The meeting of high and popular culture is particularly apparent in East Lynne, a somewhat ‘lower’ work than that of other 'classic' Victorian novels (and one often scorned by Wood's contemporaries), the slangy prose is a treat (my Oxford Classics edition apparently restores the prose from later formalization of the language), while Wood, like Trollope is given on occasion to break the fourth wall in interesting authorial asides. Regrettable, though, is an occasional anti-Semitism. Generalising from this point, the reader's sympathy will not always lie with those (presumed) of the author – for example, the individualistic but emotionally available present-day reader may not warm to the sympathetic Barbara Hare’s moral disregard for taking care of and spending time with her children, or with Archibald Carlyle’s failure to notice the impingement of his sister on his relationship with his wife. However, the characters here are interesting – for the most part (unlike, for example, many of those of Dickens), though not universally, they are not moral ciphers, but rather human creatures with good and bad qualities – and, as in Collins’ Armadale, even the wicked female lead is a tragic figure rather than one who is condemned out of hand. The Victorian approach to love and romance, so similar and yet so different to our own, is explored here - particularly apparent, and yet also problematised, is the way in which the Victorians expected that a proper lady would not fall in love until she was sure that the gentleman in question had already done so.

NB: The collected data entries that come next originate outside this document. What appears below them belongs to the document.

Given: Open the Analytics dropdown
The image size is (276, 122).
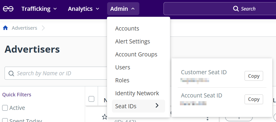Looking at the screenshot, I should pyautogui.click(x=84, y=9).
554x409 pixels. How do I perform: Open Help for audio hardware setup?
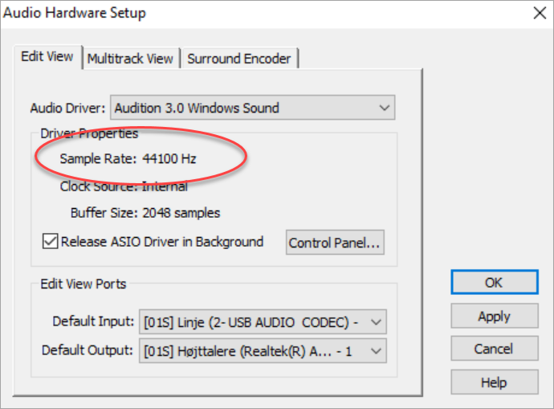tap(494, 382)
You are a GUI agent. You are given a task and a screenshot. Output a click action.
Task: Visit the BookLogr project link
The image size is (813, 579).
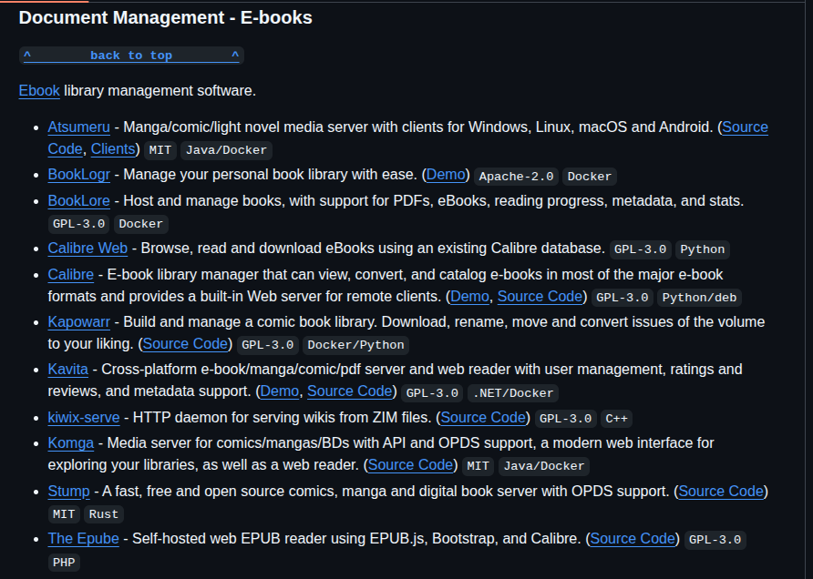78,175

In terms of character and the ‘low’ nature of the novel (which nonetheless is written in a perfectly literary, if not poetic, style), given the morally shocking subject matter, it’s interesting to see characters who don’t often appear in other Victorian fiction, such as the man who has had two (legitimate) sexual relationships – adding an interesting depth to the proceedings (though, as with other mainstream Victorian novels turning on the nature of intimate relationships, one can’t help wondering, even if with a regrettably typical late modern sensibility, what light exploration of the characters’ sexual relationships and personae might cast on the plot). We are also treated to the typical coincidences, mistaken identity, and bizarreries of the sensation oeuvre – grotesque disguises and physical disfigurements, in particular – as well as the typical preoccupation with the dangers of class mingling.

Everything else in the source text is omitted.